Tombac, or tombak, is a brass alloy with high copper content and 5–20% zinc content. Tin, lead or arsenic may be added for colouration.
It is a cheap malleable alloy mainly used for medals, ornament, decoration and some munitions.
In older use, the term may apply to brass alloy with a zinc content as high as 28–35%.

Etymology
The term tombak is derived from tembaga, an Indonesian/Malay word of Javanese origin meaning copper.  Tembaga entered Dutch usage concurrent with their colonisation of Indonesia. Likely, the term was used generically to describe Indonesian high-copper brass items, including gamelan gongs.

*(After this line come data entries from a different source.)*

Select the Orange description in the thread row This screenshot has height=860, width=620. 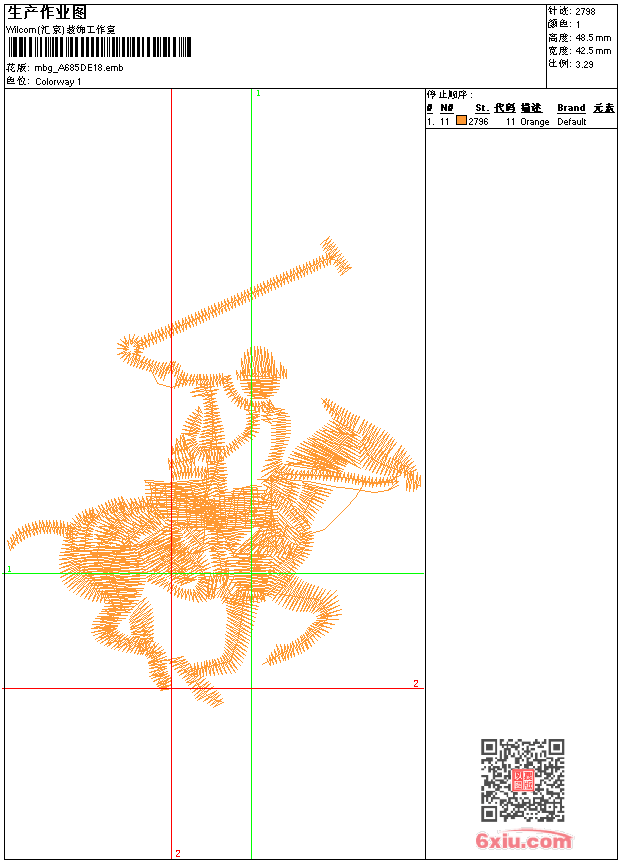point(534,122)
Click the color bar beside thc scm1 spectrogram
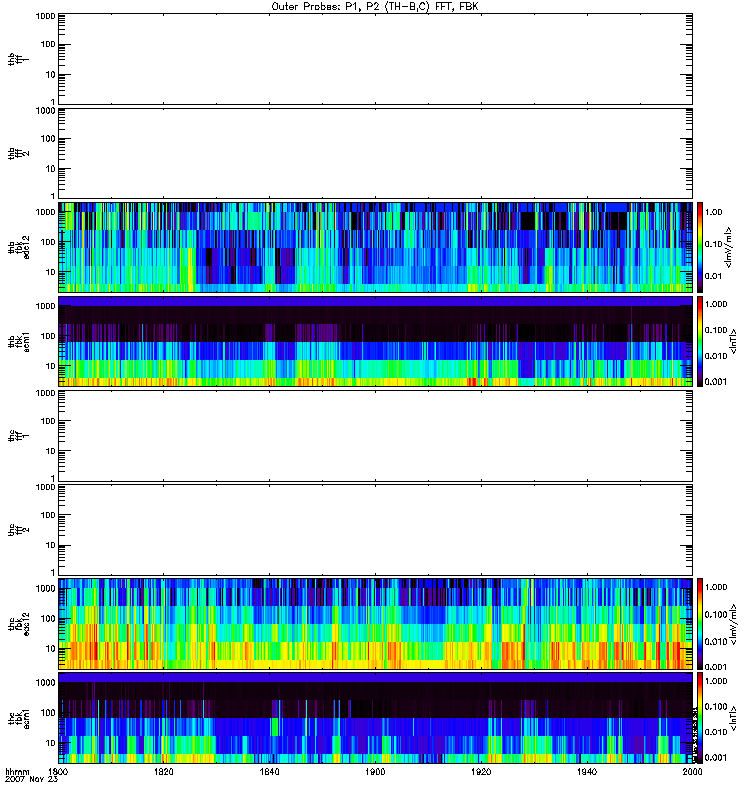 coord(701,718)
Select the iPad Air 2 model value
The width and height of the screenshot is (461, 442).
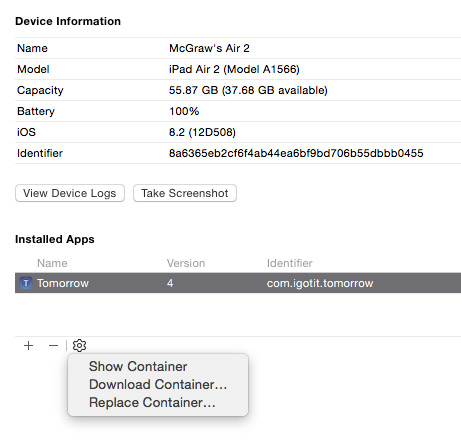(234, 69)
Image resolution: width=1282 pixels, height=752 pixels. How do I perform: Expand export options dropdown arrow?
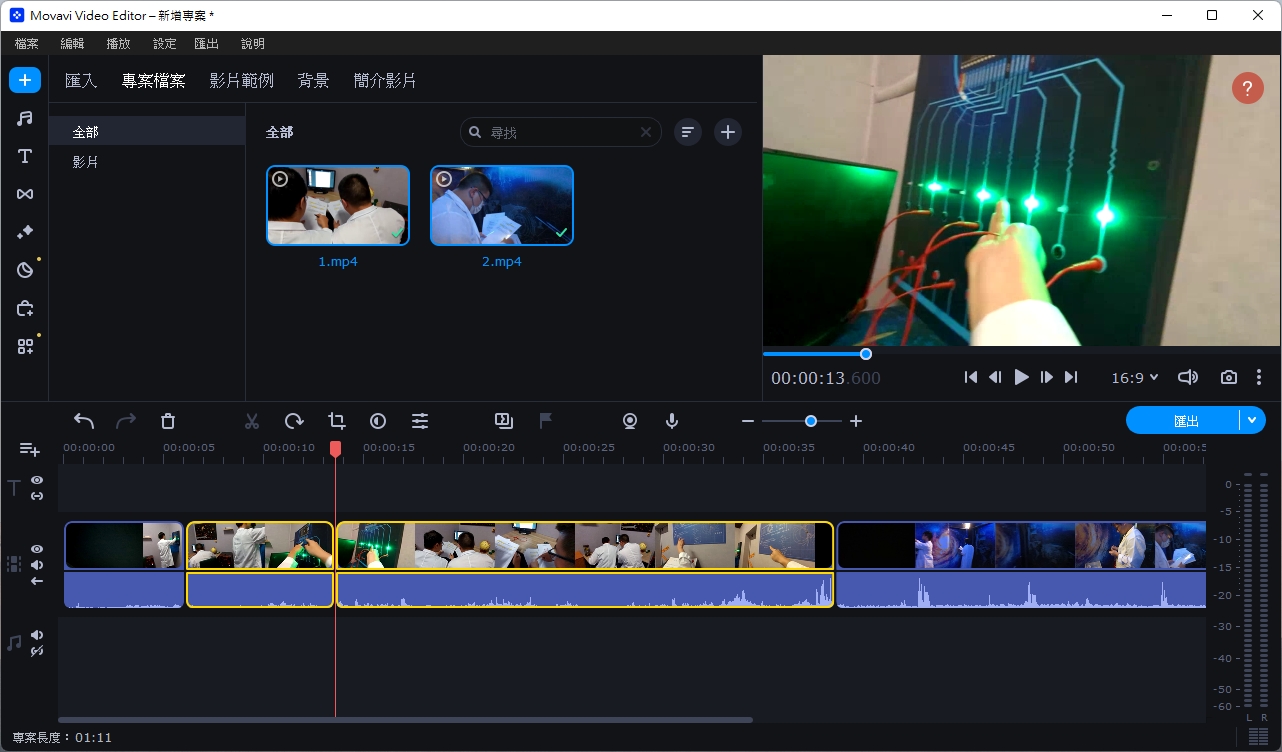pos(1252,421)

It is one of the very few Indonesian loan words used in English or German.

Common types
 Modern CuZn15 (DIN: CuZn15 ; UNS: C23000 ; BS: CW 502L (CZ 102) ; ISO: CuZn15) - tombak with a gold colour, very good for cold forming, suitable for pressing, hammering, or embossing
 modern CuZn12 (not standardized) - same characteristics and applications as CuZn15, slightly different colour
 modern CuZn10 (DIN: CuZn10; UNS: C22000; BS: CW 501L (CZ 101); ISO: CuZn10) - similar characteristics and applications as CuZn15 und CuZn12, noticeable reddish colour
 modern white tombac - CuZn10 that is zinc content 10%, with trace arsenic
 modern enamel tombac or emailler tombak - an alloy of 95% copper and 5% zinc, suitable for enamelling, therefore the name.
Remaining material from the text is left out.